In another way of saying, the sun shining on herbs in jars on a window ledge in Chicago, at the home of a friend of Jack Dodds, caused this out of nothing. Within a year of migration to the Texas hill country that fragrance produced a desire to grow herbs, which compassed the hills in their seasons, at that time well outside Austin, and affected with rock walls, pumpkins, retama, red bud, limestone, sheep, pot studios and screened porches, reading Edith Sitwell in robin migrations and the click of the equinox in hammocks under oleanders, under chinaberries, on roofs, and in childhood from the hills of western Pennsylvania. I wrote the poem that became The Way into the Flowering Heart on that sheep ranch. The influence of eastern Pennsylvania was in the blood.
Out of these herb jars came A Calendar of Poems and its counterpart, Restorations of the Golden Age in New World Discoveries, but the peaks of roofs were coming over hill tops, so I moved into town.

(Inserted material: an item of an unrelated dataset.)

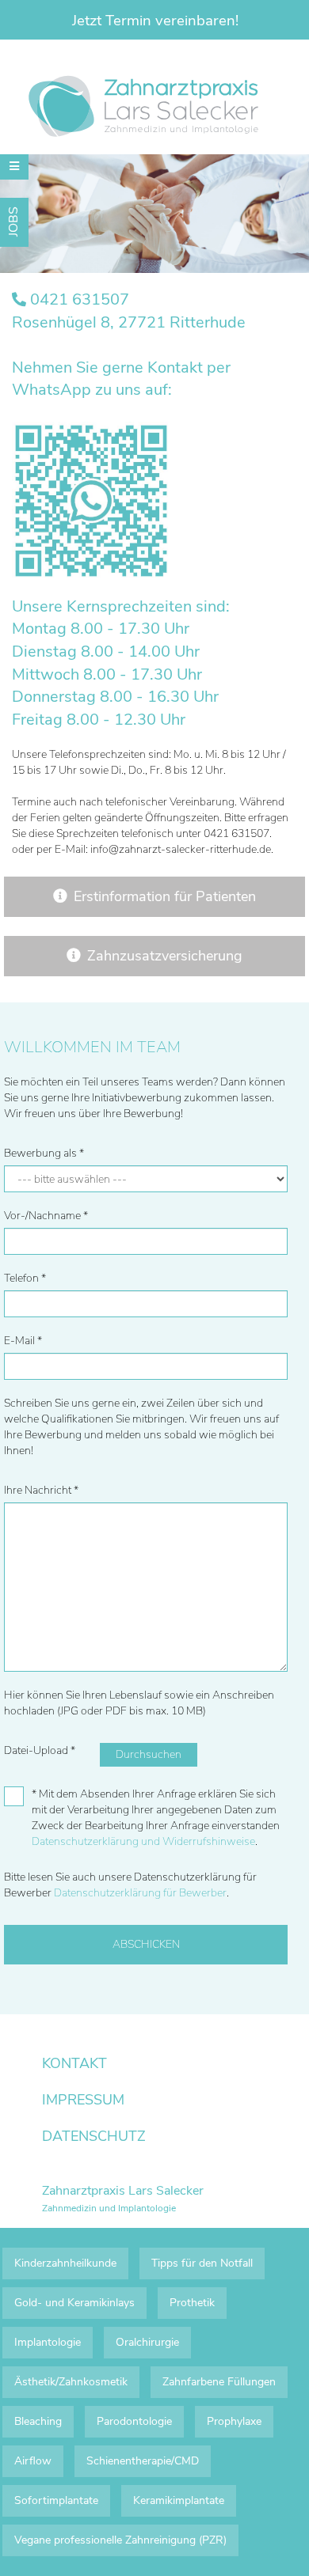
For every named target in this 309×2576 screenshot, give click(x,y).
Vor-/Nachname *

If you call it destiny it is inescapable, so after moving closer to the city, living in Hyde Park, I came one day upon the Experimental Drug and Herb Garden, four acres of herbs and medicinal plants fallen out of favor and cultivation with its proprietor, the College of Pharmacy. Amazed to discover this vestige of pharmacy's past by accident, and after much nay saying about the possibility, for the place was all but closed, Henry Burlage, Dean Emeritus, concocted an encounter with that present Dean to the effect that the place would remain open with himself as the Director, I the horticulturalist. The joy of this venture lasted three years and involved all sorts of trials and encounters, but when friend Henry took his last trip to the ER the end was in sight. The property was deeded back to the UT in trade for a new pharmacy building on campus. All these matters engaged the herb and native plant people, Carroll Abbott among them, who more or less founded the native plant movement in Texas, being an ex-politico, but who subsisted on sales of native plant seeds and bluebonnets with his Texas Wildflower Newsletter. These were days when Ladybird Johnson was active.

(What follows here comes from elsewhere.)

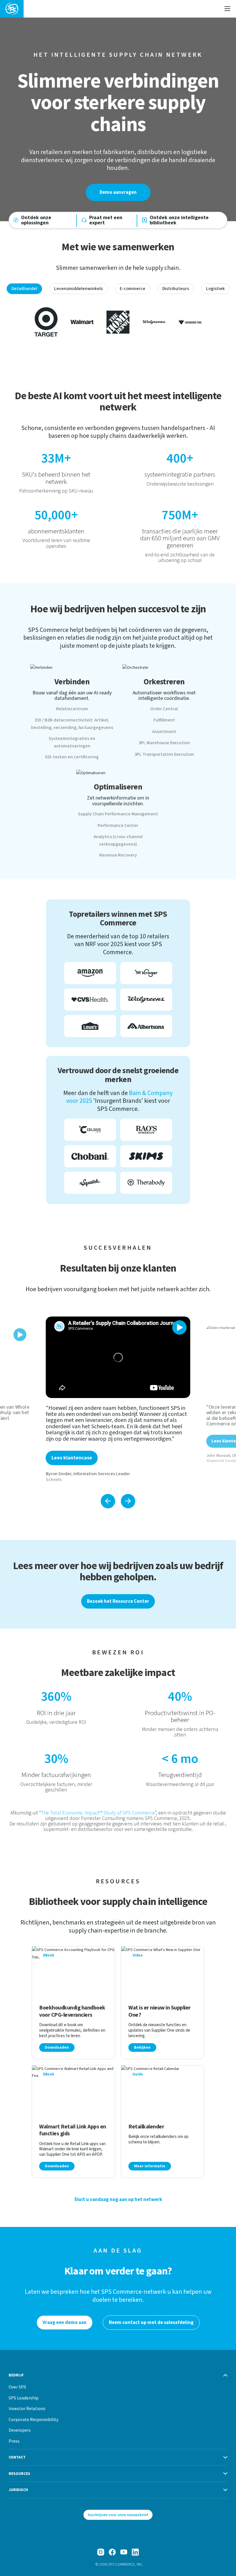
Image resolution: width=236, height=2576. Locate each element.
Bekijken (142, 2047)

Further access to hill country land, explorations over the Edwards Plateau, visits with Carroll, walking up and down rivers and always growing plants, my wife and botanist had written for the Newsletter. Hungry editor that he was Carroll often solicited articles. But who ever does what's in their best interest? These invitations fell fallow, but even after moving to Dallas to pursue something that would pave the way for a medical career invitations kept coming. Carroll by then had contracted cancer, which he movingly wrote of in the Newsletter that I still read. One night I dreamed of him in such a woebegone state, depressed, in the dark, ashen, that I couldn't stand it, and instantly started writing that first piece, Equisitum, followed by Croton and Prickly Poppy and a whole flood. He printed the first two in the last Newsletters. My whole purpose was to make him laugh. From what he said it worked. So I finished writing this, called it Native Texans as a joke since these plants are universal. Croton, equisitum, milkweed, mullein, hedeoma, horehound first appeared in native plant newsletters.